- Description of the task
Reproduce the entries. Match every word.

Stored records
========================================================================
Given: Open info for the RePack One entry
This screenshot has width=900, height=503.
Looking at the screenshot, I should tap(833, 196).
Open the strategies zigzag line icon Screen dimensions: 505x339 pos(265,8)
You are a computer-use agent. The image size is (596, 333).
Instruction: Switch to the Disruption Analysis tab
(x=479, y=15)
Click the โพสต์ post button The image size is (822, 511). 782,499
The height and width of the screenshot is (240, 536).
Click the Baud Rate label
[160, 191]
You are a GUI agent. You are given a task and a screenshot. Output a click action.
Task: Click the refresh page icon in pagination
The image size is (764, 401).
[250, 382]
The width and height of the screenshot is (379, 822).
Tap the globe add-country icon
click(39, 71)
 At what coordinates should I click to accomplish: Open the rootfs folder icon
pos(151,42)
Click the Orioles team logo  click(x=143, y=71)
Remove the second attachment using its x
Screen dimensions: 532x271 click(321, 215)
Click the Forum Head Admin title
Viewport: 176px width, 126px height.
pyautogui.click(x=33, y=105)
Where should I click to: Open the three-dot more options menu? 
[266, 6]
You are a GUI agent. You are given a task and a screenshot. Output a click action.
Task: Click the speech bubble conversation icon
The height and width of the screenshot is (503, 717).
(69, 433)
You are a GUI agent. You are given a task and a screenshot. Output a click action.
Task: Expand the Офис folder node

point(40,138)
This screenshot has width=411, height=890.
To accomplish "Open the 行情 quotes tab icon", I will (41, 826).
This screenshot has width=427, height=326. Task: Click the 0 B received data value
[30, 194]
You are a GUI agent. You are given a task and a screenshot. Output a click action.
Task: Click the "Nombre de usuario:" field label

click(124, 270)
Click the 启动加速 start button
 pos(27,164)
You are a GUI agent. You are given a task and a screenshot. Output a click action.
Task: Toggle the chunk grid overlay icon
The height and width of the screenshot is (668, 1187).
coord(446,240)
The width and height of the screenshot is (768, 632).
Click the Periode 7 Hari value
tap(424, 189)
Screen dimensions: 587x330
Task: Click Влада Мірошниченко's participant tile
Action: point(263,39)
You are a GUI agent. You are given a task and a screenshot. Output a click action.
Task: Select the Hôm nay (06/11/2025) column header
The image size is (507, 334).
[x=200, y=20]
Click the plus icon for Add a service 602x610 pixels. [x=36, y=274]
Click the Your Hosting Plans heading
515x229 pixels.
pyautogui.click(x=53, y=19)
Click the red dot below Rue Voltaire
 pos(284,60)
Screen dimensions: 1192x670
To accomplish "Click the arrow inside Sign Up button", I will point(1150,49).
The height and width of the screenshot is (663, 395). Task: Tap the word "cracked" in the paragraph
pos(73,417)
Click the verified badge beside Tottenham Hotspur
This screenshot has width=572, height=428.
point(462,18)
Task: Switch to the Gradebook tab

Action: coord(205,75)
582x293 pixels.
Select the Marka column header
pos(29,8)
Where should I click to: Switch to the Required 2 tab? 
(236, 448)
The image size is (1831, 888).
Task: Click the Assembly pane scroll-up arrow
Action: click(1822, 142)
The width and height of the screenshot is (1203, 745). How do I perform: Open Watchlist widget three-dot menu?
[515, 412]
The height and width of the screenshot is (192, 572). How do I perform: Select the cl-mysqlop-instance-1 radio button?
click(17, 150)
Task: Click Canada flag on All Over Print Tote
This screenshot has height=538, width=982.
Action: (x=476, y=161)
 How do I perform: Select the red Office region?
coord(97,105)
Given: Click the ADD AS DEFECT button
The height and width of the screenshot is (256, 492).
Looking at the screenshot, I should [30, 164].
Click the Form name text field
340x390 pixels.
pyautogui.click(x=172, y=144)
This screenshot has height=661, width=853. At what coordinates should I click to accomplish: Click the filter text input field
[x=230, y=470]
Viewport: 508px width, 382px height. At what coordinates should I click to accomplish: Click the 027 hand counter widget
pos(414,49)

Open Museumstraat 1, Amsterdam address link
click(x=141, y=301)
========================================================================
- Result of the exercise
Given: Open info for the RePack One entry
This screenshot has width=900, height=503.
Looking at the screenshot, I should tap(833, 196).
Open the strategies zigzag line icon Screen dimensions: 505x339 pos(265,8)
You are a computer-use agent. The image size is (596, 333).
Instruction: Switch to the Disruption Analysis tab
(x=479, y=15)
Click the โพสต์ post button The image size is (822, 511). 782,499
The height and width of the screenshot is (240, 536).
Click the Baud Rate label
[160, 191]
You are a GUI agent. You are given a task and a screenshot. Output a click action.
Task: Click the refresh page icon in pagination
The image size is (764, 401).
[250, 382]
The width and height of the screenshot is (379, 822).
Tap the globe add-country icon
click(39, 71)
 At what coordinates should I click to accomplish: Open the rootfs folder icon
pos(151,42)
Click the Orioles team logo  click(x=143, y=71)
Remove the second attachment using its x
Screen dimensions: 532x271 click(321, 215)
Click the Forum Head Admin title
Viewport: 176px width, 126px height.
pyautogui.click(x=33, y=105)
Where should I click to: Open the three-dot more options menu? 
[266, 6]
You are a GUI agent. You are given a task and a screenshot. Output a click action.
Task: Click the speech bubble conversation icon
The height and width of the screenshot is (503, 717).
(69, 433)
You are a GUI agent. You are given a task and a screenshot. Output a click action.
Task: Expand the Офис folder node

point(40,138)
This screenshot has width=411, height=890.
To accomplish "Open the 行情 quotes tab icon", I will (41, 826).
This screenshot has width=427, height=326. Task: Click the 0 B received data value
[30, 194]
You are a GUI agent. You are given a task and a screenshot. Output a click action.
Task: Click the "Nombre de usuario:" field label

click(124, 270)
Click the 启动加速 start button
 pos(27,164)
You are a GUI agent. You are given a task and a screenshot. Output a click action.
Task: Toggle the chunk grid overlay icon
The height and width of the screenshot is (668, 1187).
coord(446,240)
The width and height of the screenshot is (768, 632).
Click the Periode 7 Hari value
tap(424, 189)
Screen dimensions: 587x330
Task: Click Влада Мірошниченко's participant tile
Action: point(263,39)
You are a GUI agent. You are given a task and a screenshot. Output a click action.
Task: Select the Hôm nay (06/11/2025) column header
The image size is (507, 334).
[x=200, y=20]
Click the plus icon for Add a service 602x610 pixels. [x=36, y=274]
Click the Your Hosting Plans heading
515x229 pixels.
pyautogui.click(x=53, y=19)
Click the red dot below Rue Voltaire
 pos(284,60)
Screen dimensions: 1192x670
To accomplish "Click the arrow inside Sign Up button", I will point(1150,49).
The height and width of the screenshot is (663, 395). Task: Tap the word "cracked" in the paragraph
pos(73,417)
Click the verified badge beside Tottenham Hotspur
This screenshot has width=572, height=428.
point(462,18)
Task: Switch to the Gradebook tab

Action: coord(205,75)
582x293 pixels.
Select the Marka column header
pos(29,8)
Where should I click to: Switch to the Required 2 tab? 
(236, 448)
The image size is (1831, 888).
Task: Click the Assembly pane scroll-up arrow
Action: click(1822, 142)
The width and height of the screenshot is (1203, 745). How do I perform: Open Watchlist widget three-dot menu?
[515, 412]
The height and width of the screenshot is (192, 572). How do I perform: Select the cl-mysqlop-instance-1 radio button?
click(17, 150)
Task: Click Canada flag on All Over Print Tote
This screenshot has height=538, width=982.
Action: (x=476, y=161)
 How do I perform: Select the red Office region?
coord(97,105)
Given: Click the ADD AS DEFECT button
The height and width of the screenshot is (256, 492).
Looking at the screenshot, I should [30, 164].
Click the Form name text field
340x390 pixels.
pyautogui.click(x=172, y=144)
This screenshot has height=661, width=853. At what coordinates should I click to accomplish: Click the filter text input field
[x=230, y=470]
Viewport: 508px width, 382px height. At what coordinates should I click to accomplish: Click the 027 hand counter widget
pos(414,49)

Open Museumstraat 1, Amsterdam address link
click(x=141, y=301)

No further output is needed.